Don't cheese off the geeks

Digg home page, 1 May 2007Okay, this is immensely nerdy, but it's also important, in a nerdy way. So bear with me.

Here's the basic summary: new-generation high-definition video discs like HD-DVD and Blu-ray include heavy-duty encryption to try to prevent people from copying them. Unfortunately, since people actually need to watch the movies they buy, and since eyeballs cannot be encrypted, the fact is that no matter how heavy-duty the encryption, the only way to keep it that way is to keep the digital decryption key (a string of numbers) somewhere on or in the playback device—but to keep it a secret.

In other words, to play by the movie industry's rules, your HD-DVD or Blu-ray player or hi-def disc-compatible computer needs to hide something from you, its owner. Needless to say, that didn't work for too long.
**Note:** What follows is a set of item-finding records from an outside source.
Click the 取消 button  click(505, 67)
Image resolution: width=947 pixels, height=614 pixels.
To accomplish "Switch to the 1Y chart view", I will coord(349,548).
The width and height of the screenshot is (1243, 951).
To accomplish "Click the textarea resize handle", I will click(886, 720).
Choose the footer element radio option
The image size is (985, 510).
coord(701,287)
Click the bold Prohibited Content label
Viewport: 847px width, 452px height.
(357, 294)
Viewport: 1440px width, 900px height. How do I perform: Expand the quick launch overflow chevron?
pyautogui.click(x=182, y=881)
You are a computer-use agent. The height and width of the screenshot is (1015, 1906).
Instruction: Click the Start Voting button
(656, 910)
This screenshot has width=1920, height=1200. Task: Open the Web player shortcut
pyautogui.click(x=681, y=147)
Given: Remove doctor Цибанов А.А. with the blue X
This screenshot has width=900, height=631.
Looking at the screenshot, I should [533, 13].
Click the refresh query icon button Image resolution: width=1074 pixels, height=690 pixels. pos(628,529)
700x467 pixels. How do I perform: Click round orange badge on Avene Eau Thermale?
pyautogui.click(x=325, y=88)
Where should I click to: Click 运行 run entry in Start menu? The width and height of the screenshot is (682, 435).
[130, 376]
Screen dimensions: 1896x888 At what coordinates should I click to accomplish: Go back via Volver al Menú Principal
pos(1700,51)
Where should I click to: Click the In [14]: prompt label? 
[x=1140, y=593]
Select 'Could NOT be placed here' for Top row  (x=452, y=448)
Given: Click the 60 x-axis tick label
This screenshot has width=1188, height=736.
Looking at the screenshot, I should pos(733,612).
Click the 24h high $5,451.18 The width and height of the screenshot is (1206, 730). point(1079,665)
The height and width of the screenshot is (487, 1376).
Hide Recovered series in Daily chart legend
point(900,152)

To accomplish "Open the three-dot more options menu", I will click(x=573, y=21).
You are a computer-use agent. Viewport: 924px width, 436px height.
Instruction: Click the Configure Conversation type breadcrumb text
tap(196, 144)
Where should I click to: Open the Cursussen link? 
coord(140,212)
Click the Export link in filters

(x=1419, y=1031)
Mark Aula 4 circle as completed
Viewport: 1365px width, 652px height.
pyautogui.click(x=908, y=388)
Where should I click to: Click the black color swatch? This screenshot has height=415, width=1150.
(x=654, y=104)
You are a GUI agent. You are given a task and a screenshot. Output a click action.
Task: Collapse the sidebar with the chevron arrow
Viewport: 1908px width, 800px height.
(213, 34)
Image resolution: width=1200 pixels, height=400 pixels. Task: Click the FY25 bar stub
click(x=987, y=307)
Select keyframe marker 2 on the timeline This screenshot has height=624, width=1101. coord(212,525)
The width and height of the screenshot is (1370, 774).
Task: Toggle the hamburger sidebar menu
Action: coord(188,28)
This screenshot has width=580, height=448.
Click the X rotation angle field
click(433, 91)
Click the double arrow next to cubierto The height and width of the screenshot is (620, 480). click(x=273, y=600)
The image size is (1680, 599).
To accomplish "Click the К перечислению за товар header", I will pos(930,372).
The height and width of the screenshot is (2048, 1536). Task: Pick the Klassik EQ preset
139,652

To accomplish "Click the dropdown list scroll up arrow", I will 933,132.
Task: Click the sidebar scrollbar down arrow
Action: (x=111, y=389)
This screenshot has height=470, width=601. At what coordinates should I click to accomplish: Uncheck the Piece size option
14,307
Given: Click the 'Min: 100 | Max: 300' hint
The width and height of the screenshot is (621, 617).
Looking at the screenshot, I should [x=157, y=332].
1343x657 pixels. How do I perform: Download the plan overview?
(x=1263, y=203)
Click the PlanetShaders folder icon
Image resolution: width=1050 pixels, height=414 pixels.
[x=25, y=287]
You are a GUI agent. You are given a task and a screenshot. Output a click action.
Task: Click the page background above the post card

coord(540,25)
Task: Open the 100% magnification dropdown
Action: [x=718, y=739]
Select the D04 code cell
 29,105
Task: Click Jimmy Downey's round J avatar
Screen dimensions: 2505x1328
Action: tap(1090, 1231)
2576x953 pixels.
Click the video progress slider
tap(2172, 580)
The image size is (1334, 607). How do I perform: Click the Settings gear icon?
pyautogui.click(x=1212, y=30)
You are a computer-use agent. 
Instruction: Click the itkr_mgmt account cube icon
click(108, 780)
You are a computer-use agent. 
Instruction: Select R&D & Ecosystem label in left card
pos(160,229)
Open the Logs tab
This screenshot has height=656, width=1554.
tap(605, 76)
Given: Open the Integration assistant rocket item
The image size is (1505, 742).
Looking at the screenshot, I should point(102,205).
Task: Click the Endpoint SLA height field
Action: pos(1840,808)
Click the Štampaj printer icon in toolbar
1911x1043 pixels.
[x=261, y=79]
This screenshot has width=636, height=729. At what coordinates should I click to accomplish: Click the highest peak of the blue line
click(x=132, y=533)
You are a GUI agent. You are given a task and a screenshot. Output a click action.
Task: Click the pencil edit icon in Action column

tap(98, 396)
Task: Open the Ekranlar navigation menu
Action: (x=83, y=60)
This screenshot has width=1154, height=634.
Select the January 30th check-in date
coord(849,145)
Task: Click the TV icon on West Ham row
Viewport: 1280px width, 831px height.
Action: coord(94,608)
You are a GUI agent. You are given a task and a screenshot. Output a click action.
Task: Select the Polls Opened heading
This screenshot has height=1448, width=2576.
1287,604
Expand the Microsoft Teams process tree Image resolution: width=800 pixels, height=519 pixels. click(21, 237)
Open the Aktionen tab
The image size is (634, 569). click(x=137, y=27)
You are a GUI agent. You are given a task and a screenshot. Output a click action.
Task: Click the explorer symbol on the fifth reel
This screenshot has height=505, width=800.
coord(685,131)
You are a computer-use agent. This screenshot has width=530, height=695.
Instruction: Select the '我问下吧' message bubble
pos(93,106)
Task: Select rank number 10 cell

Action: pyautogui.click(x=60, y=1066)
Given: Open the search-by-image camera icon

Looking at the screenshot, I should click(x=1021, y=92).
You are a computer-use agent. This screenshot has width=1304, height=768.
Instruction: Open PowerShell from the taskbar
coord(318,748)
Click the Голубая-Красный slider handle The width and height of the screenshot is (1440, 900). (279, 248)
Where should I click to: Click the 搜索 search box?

Some geeks extracted a decryption key and posted it online.

The movie industry has used the execrable Digital Millennium Copyright Act to try to get Google to stop indexing the number—a string of hexadecimal digits—and has sent takedown letters to numerous bloggers and other websites that had posted it. One of them was the social news site and geek darling Digg.

Digg rolled, and started deleting posts and banning users, possibly permanently wounding its credibility among its users. And prompting a flood of stories about nothing but the decryption key, which now has its own MySpace profile, as well as T-shirts and songs and stuff.

Yup, that worked really well.

UPDATE: Digg has given up and decided the blocking/banning was a bad idea.